Phase II Amount
$1,679,365
Emergent Space Technologies, Inc. (Emergent) propose the development of AVALANCHE (A Very Adaptive LEO Area Network Containing High Expediency), which is a turn-key solution for spacecraft bus integrators to bolt on a networking router/switch with an integrated flight software (FSW) network stack that shields the developers from the many complexities of the network architecture. Emergent is teaming with Innoflight for this effort, who will be advancing and providing their space router/switch implementation to support communications speeds up to 10 Gbps. The space router/switch implementation can be burned to an FPGA on the flight qualified CFC-400X processor. Since spacecraft radios and transceivers historically support point-to-point communications only, they dont benefit from the same infrastructure as terrestrial communications standards and equipment. While space hardware routers/switches will provide standard TCP/IP feature stacks, what they wont provide is position, navigation, timing (PNT), routing, and radio capabilities knowledge. This is where Emergents FSW features provide the enhancements needed to inform the hardware networking equipment where FPGA development of these capabilities would be cost prohibitive and lack the ability to upgrade after launch. This space mesh networking solution should become a commodity package that all spacecraft vendors can leverage for linking into the National Defense Space Architecture (NDSA) space mesh network.
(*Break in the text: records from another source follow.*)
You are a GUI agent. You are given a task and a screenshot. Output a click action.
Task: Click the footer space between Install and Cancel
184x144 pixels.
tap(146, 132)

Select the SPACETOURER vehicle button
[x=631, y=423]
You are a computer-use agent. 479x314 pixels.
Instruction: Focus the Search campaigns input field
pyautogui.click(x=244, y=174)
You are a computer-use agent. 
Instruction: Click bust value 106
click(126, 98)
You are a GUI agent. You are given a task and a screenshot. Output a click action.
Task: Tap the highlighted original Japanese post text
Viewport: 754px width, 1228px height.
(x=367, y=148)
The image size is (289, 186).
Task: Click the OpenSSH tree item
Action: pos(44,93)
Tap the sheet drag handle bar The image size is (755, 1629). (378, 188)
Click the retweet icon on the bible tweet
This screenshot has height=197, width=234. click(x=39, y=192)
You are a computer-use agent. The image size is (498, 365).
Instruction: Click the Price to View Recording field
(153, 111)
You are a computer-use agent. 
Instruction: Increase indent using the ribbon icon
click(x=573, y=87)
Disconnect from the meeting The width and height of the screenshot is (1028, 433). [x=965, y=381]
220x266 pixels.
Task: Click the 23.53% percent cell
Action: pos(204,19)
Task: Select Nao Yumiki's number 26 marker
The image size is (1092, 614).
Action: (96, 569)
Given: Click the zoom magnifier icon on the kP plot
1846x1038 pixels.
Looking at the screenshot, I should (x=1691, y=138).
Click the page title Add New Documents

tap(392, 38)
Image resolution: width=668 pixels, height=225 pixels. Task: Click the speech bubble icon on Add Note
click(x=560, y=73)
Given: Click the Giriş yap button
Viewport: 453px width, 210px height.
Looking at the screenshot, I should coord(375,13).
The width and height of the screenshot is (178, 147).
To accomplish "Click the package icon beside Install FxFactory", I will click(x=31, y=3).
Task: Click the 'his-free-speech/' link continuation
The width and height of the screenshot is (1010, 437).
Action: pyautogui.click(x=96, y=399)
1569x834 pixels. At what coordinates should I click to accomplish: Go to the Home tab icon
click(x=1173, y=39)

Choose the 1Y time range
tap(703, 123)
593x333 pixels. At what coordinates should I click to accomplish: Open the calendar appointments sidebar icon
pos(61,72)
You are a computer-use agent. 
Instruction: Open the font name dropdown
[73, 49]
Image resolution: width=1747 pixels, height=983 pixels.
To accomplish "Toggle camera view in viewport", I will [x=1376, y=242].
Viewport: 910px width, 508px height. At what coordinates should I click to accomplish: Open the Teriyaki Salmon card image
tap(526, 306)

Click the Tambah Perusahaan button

While Emergents FSW is designed to be agnostic to the hardware implementation, the CFC-400X will fly on all SDA Transport and Tracking Layer Tranche 0 spacecraft. Taking the integrated Emergent FSW and Innoflight hardware approach provides a fast-to-market timeframe for the SDA and a feasible commercialization strategy for both Emergent and Innoflight. The turnkey space mesh networking solution coupled with commodity spacecraft buses provides SDA and other DoD/IC customers the ability to rapidly deploy new networked Warfighter applications. Since much of the technology is already developed, this effort covers incremental technology improvements, hardware and FSW integration, network performance evaluation, and simulations of relevant mission scenarios.